Dan has already posted about some of the big deregulatory steps the Trump Administration is likely to take in the next year. But the new Democratic majority in the House could have something to say about those steps, if they wanted to. Democrats will have even more leverage over spending bills than they had in the last Congress, since not only can they block bills in the Senate with a filibuster-proof minority, but they now have a majority in the House of Representatives. In particular, Democrats could put restrictions in any spending bills preventing agencies from spending funds on any of the deregulatory steps that Dan mentioned, stopping the Administration’s efforts to issue new rules. Here are some of the regulatory rollbacks that the Administration has proposed but are not yet finalized that could be addressed in this way:
- The Trump Administration’s efforts to replace the Clean Power Plan (the Obama Administration effort to regulate carbon emissions from existing fossil-fuel burning power plants under the Clean Air Act)
- A proposed redefinition the geographic scope of regulation under the Clean Water Act to exclude millions of acres of wetlands and headwater streams (the Waters of the United States or WOTUS Rule)
- Proposals to stop increasing the requirements for fuel efficiency for new cars in the United States, and to strip California of its ability to set higher fuel efficiency standards under the Clean Air Act
- A proposed rule to eliminate the consideration of “co-benefits” in the determination of whether to regulate mercury emissions from power plants. “Co-benefits” are the additional indirect regulatory benefits from the reduction of a pollutant – in this case, the benefits of reducing mercury include not just less mercury in the air but also the reduction in other pollutants caused by reducing overall emissions under the rule. As Ann noted yesterday, there are potentially significant legal implications from this proposed rule that might extend broadly throughout the federal government, to a wide range of efforts to protect the environment and public health.
- A proposal to eliminate the Obama Administration regulation of carbon emissions from new fossil-fuel burning power plants under the Clean Air Act.
- A proposal to roll back an EPA regulation restricting methane emissions from new oil and gas facilities.
- A proposal to weaken regulation on emissions from start-ups, shutdowns, and malfunctions at power plants
- A proposal to weaken regulation of methane emissions from municipal land-fills.
- A proposal to expand oil and gas drilling in federal waters offshore of the Atlantic and Pacific coasts
- Allowing oil and gas development in the Arctic National Wildlife Refuge in Alaska (threatening crucial wildlife habitat in a part of the world strongly affected by climate change).
- Weakening regulations for worker safety and blow-out prevention for offshore oil and gas development in federal waters, regulations that were prompted by the Deepwater Horizon disaster.
- Revisions to the ways in which the Endangered Species Act protects species-at-risk, particularly species designated as “threatened.” (Law professor comments on those proposed changes are summarized here.)

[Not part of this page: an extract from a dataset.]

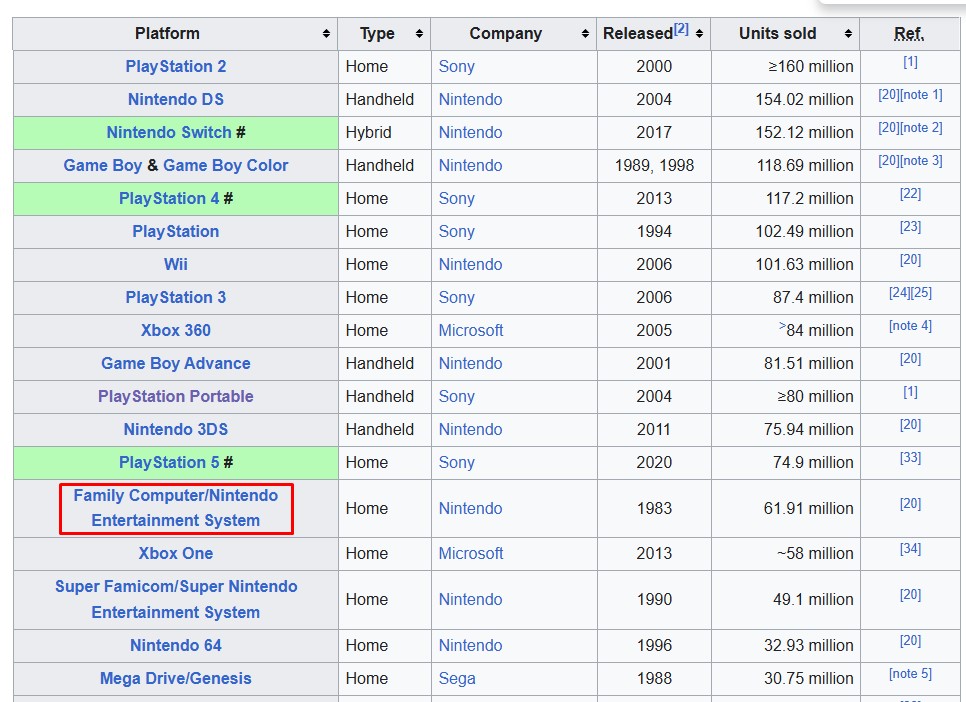Sort table by Units sold arrows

- Proposals to weaken protection for sage grouse habitat on millions of acres of Western federal public lands, opening those lands up to oil and gas development.
- The EPA’s “secret science” proposal that would prevent the use of much peer-reviewed scientific data for environmental regulation, particularly in the air pollution context.

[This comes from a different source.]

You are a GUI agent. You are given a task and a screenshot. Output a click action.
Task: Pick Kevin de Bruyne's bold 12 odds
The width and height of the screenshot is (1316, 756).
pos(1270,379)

In all of these cases, Congress has the power to prevent spending on finalizing any of these proposed rules, stopping the deregulatory process. There are limits to this approach: it doesn’t help where the Administration has already completed the final rulemaking process; it doesn’t stop the Administration from slow-walking implementation or enforcement of existing rules (though in some cases, such as protecting California’s ability to set its own automobile fuel efficiency standards, this is not really an issue since California will surely regulate anyway). In addition, agencies can always try to write a new, slightly different proposed rule to get around any funding ban specific to a particular proposed rule. Thus, any restrictions on funding probably should include a provision that the restrictions also apply to “substantially similar” proposed regulations. And of course, President Trump can always veto any of these proposed funding restrictions. But the current government shutdown might give the House Democrats some leverage to force some or many of these provisions on the White House.

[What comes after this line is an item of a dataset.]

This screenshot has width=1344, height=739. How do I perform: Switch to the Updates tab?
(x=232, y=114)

Stopping these regulations might have a benefit not just for the direct environmental impacts that would be avoided by stopping the deregulatory push. It also might avoid the possibility of legal challenges to these Trump Administration proposals, legal challenges that might eventually go to the Supreme Court, potentially producing bad precedent interpreting the underlying environmental law. (Indeed, this may well be the strategy being pursued by the Administration for some of the more aggressive regulatory proposals they are pursuing.)